▼

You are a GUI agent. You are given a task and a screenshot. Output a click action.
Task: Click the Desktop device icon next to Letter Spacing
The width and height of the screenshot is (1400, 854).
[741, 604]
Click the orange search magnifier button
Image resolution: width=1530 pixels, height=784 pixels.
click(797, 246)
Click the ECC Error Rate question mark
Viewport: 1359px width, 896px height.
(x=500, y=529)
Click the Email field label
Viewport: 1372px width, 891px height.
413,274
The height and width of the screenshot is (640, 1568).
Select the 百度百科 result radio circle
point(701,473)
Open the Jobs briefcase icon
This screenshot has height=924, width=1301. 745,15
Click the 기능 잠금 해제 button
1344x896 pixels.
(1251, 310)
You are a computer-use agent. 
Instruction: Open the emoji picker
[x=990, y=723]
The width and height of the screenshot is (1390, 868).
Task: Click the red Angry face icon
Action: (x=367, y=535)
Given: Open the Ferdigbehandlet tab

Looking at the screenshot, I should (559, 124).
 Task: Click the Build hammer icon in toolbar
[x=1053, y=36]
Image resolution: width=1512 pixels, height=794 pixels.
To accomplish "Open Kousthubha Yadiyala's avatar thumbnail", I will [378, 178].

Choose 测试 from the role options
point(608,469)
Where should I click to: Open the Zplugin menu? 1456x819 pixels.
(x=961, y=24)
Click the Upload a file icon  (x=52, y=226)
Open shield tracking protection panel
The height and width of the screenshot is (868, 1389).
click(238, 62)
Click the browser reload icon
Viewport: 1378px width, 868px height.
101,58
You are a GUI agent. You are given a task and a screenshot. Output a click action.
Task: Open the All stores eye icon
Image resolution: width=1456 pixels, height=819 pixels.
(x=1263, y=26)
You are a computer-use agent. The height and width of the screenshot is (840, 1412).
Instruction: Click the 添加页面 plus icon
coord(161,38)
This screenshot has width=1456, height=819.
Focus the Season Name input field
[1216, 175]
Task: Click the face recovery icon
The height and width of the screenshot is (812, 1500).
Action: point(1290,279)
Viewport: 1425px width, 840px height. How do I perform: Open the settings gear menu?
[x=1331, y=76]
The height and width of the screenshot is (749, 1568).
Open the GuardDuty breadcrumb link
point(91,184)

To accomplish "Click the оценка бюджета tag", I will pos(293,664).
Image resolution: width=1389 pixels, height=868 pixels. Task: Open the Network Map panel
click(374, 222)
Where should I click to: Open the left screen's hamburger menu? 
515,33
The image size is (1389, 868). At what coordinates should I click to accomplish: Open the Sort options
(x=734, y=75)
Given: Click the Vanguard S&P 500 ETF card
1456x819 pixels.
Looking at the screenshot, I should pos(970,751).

▲

Your goal: The records above should be repeated word for word.

Solution for this problem:
You are a GUI agent. You are given a task and a screenshot. Output a click action.
Task: Click the Desktop device icon next to Letter Spacing
The width and height of the screenshot is (1400, 854).
[741, 604]
Click the orange search magnifier button
Image resolution: width=1530 pixels, height=784 pixels.
click(797, 246)
Click the ECC Error Rate question mark
Viewport: 1359px width, 896px height.
(x=500, y=529)
Click the Email field label
Viewport: 1372px width, 891px height.
413,274
The height and width of the screenshot is (640, 1568).
Select the 百度百科 result radio circle
point(701,473)
Open the Jobs briefcase icon
This screenshot has height=924, width=1301. 745,15
Click the 기능 잠금 해제 button
1344x896 pixels.
(1251, 310)
You are a computer-use agent. 
Instruction: Open the emoji picker
[x=990, y=723]
The width and height of the screenshot is (1390, 868).
Task: Click the red Angry face icon
Action: (x=367, y=535)
Given: Open the Ferdigbehandlet tab

Looking at the screenshot, I should (559, 124).
 Task: Click the Build hammer icon in toolbar
[x=1053, y=36]
Image resolution: width=1512 pixels, height=794 pixels.
To accomplish "Open Kousthubha Yadiyala's avatar thumbnail", I will [378, 178].

Choose 测试 from the role options
point(608,469)
Where should I click to: Open the Zplugin menu? 1456x819 pixels.
(x=961, y=24)
Click the Upload a file icon  (x=52, y=226)
Open shield tracking protection panel
The height and width of the screenshot is (868, 1389).
click(238, 62)
Click the browser reload icon
Viewport: 1378px width, 868px height.
101,58
You are a GUI agent. You are given a task and a screenshot. Output a click action.
Task: Open the All stores eye icon
Image resolution: width=1456 pixels, height=819 pixels.
(x=1263, y=26)
You are a computer-use agent. The height and width of the screenshot is (840, 1412).
Instruction: Click the 添加页面 plus icon
coord(161,38)
This screenshot has width=1456, height=819.
Focus the Season Name input field
[1216, 175]
Task: Click the face recovery icon
The height and width of the screenshot is (812, 1500).
Action: point(1290,279)
Viewport: 1425px width, 840px height. How do I perform: Open the settings gear menu?
[x=1331, y=76]
The height and width of the screenshot is (749, 1568).
Open the GuardDuty breadcrumb link
point(91,184)

To accomplish "Click the оценка бюджета tag", I will pos(293,664).
Image resolution: width=1389 pixels, height=868 pixels. Task: Open the Network Map panel
click(374, 222)
Where should I click to: Open the left screen's hamburger menu? 
515,33
The image size is (1389, 868). At what coordinates should I click to accomplish: Open the Sort options
(x=734, y=75)
Given: Click the Vanguard S&P 500 ETF card
1456x819 pixels.
Looking at the screenshot, I should pos(970,751).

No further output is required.